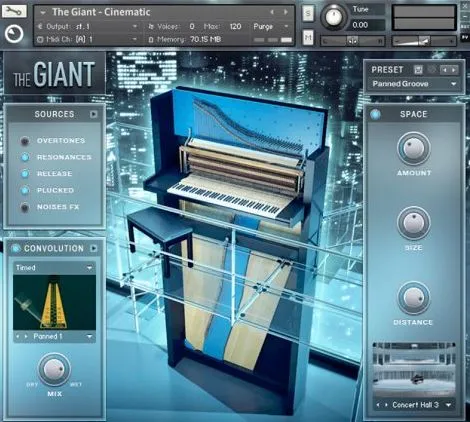470x422 pixels.
Task: Enable the Overtones source
Action: coord(25,141)
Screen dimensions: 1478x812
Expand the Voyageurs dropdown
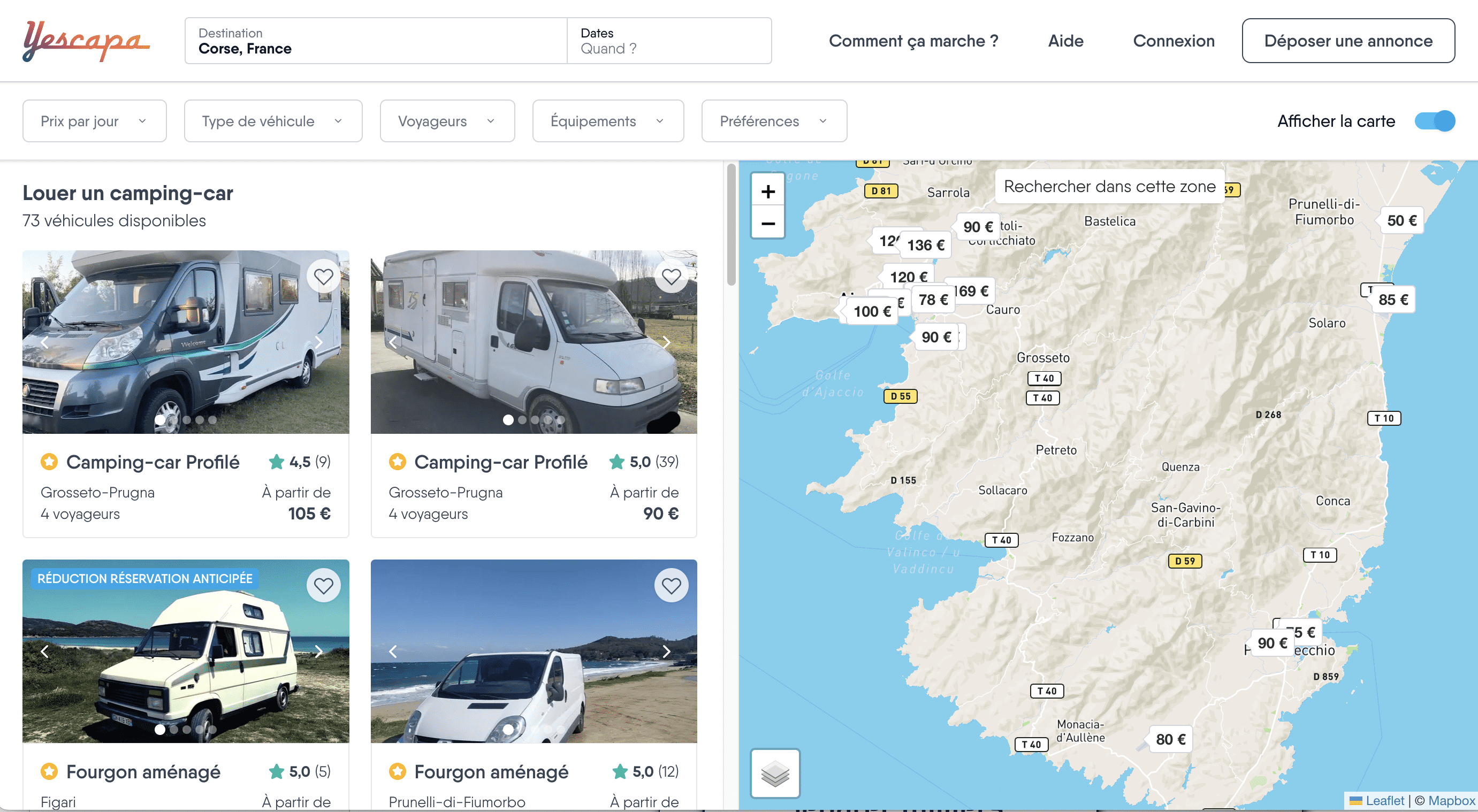click(x=446, y=120)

====

*Instructions for the task:*
In the records above, find the line that contains "Screen dimensions: 1478x812". Print it and every later line exactly, omitting the pictures.

*Output of the task:*
Screen dimensions: 1478x812
Expand the Voyageurs dropdown
click(x=446, y=120)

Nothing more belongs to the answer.